Yes, all that copying needs to be accounted for.
Those copies are not necessary; it's easy to write functions which either:
- use a (singly) linked list instead of ArrayList, or
- use a single ArrayList, overwriting previous paths when they're not needed any more.
With non-copying algorithms, the cost of the algorithm is the cost of printing the paths, which is the sum of the lengths of all paths from the root to a leaf. Copy the array on every call, makes the cost become the sum of the paths from the root to every node, rather than every leaf. (The fact that the array is copied twice is really not relevant to complexity analysis; it just means multiplying by a constant factor, which can be ignored.)
With the non-copying algorithm, the best case is a linear tree, with only one child per node. Then there is just one leaf with a path length of N, so the total cost is O(N). But that's a worst-case input if you're copying at every node; the node path lengths are successive integers, and the sum of node path lengths is quadratic.

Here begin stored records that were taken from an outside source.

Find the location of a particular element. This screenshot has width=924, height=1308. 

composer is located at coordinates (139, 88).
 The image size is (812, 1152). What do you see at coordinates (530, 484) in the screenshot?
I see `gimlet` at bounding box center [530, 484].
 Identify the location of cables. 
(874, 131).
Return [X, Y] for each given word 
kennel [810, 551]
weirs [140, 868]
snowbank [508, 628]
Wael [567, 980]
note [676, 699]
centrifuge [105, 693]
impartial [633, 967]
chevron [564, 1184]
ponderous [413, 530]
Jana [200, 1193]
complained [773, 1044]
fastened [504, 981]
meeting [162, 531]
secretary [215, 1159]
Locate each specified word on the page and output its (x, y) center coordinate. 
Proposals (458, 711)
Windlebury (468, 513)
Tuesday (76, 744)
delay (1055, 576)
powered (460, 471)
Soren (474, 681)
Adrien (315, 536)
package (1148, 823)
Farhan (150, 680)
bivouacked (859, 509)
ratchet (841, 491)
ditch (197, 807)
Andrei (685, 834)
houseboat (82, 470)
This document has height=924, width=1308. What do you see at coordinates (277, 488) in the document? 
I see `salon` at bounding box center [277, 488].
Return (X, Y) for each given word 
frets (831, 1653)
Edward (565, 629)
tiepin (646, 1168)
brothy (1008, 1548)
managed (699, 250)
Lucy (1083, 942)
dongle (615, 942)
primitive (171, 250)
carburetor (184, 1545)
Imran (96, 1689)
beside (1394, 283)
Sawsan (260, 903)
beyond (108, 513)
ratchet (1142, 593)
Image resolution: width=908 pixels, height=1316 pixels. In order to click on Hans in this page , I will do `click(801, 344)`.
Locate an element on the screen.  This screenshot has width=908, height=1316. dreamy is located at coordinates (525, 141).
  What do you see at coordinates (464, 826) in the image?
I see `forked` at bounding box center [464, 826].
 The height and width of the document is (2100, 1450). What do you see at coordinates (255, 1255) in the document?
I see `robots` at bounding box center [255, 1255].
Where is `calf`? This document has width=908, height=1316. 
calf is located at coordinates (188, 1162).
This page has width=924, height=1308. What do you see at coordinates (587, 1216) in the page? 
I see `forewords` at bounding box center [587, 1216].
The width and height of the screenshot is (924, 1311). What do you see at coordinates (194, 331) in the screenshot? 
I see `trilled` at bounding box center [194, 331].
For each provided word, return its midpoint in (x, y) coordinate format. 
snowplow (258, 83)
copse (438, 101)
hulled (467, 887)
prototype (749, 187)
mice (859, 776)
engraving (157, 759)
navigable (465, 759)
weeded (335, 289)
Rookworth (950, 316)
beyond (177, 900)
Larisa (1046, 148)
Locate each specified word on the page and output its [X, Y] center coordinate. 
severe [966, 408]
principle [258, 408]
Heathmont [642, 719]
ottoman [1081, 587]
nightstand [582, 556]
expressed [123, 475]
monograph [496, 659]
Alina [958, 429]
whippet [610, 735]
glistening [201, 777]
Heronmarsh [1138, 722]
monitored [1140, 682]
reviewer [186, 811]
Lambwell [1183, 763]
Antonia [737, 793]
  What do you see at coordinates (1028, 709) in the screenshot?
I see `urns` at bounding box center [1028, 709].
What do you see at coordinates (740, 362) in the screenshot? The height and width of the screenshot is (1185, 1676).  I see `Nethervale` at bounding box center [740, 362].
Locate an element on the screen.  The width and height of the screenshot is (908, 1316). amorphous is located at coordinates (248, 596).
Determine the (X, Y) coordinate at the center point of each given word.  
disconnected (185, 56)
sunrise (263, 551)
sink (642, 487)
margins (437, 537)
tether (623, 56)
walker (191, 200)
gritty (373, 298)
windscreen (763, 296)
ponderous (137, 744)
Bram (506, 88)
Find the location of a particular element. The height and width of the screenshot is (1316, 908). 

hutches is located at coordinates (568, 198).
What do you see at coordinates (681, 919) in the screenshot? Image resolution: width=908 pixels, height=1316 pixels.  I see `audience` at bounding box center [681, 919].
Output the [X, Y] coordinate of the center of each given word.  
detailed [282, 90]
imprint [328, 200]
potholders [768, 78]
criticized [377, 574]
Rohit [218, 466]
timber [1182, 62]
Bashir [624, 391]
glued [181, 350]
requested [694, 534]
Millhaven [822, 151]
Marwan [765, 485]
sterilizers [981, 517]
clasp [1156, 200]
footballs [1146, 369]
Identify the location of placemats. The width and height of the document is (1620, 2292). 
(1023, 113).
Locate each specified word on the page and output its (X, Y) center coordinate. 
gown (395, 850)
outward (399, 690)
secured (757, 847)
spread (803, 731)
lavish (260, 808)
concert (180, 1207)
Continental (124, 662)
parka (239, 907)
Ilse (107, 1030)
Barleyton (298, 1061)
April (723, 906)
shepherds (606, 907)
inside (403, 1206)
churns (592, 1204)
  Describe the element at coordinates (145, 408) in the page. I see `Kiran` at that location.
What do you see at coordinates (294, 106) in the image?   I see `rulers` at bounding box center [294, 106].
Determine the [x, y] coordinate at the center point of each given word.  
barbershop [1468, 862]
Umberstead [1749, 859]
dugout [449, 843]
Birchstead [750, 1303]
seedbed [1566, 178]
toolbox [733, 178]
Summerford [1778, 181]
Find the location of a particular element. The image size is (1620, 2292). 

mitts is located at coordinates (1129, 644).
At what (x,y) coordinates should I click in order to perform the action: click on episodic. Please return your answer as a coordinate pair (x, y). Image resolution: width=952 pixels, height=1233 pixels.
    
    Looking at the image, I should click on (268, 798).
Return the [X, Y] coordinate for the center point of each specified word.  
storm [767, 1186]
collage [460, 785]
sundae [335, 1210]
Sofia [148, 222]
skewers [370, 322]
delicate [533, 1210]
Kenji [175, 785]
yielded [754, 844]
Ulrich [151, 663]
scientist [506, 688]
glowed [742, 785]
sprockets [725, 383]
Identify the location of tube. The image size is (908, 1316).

For your algorithm, the best case is a perfectly-balanced fully-occupied tree. In a fully-occupied tree, there is one more leaf than non-leaf nodes; in other words, approximately half the nodes are leaves. In a perfectly-balanced tree, every node can be reached from the root in a maximum of log N steps. So the sum of path lengths to every node is O(N log N). (Some nodes are closer, but for computing big O we can ignore that fact. Even if we were to take it into account, though, we'd find that it doesn't change the asymptotic behaviour because the number of nodes at each depth level doubles for each successive level.) Because half the nodes are leaves, the cost of this input is O(N log N) with the non-copying algorithm as well.
Both algorithms exhibit worst-case quadratic complexity. We've already seen the worst-case input for the copying algorithm: a linear tree with just one leaf. For the non-copying algorithm, we use something very similar: a tree consisting of a left-linked backbone, where every right link is a leaf:
root
/\
/ \
/\ 7
/ \
/\ 6
/ \
/\ 5
/ \
/\ 4
/ \
/\ 3
/ \
1 2
Since that tree is fully-occupied, half its nodes are leaves, and they are at successively increasing distances, so that is again quadratic (although the constant multiplier is smaller.)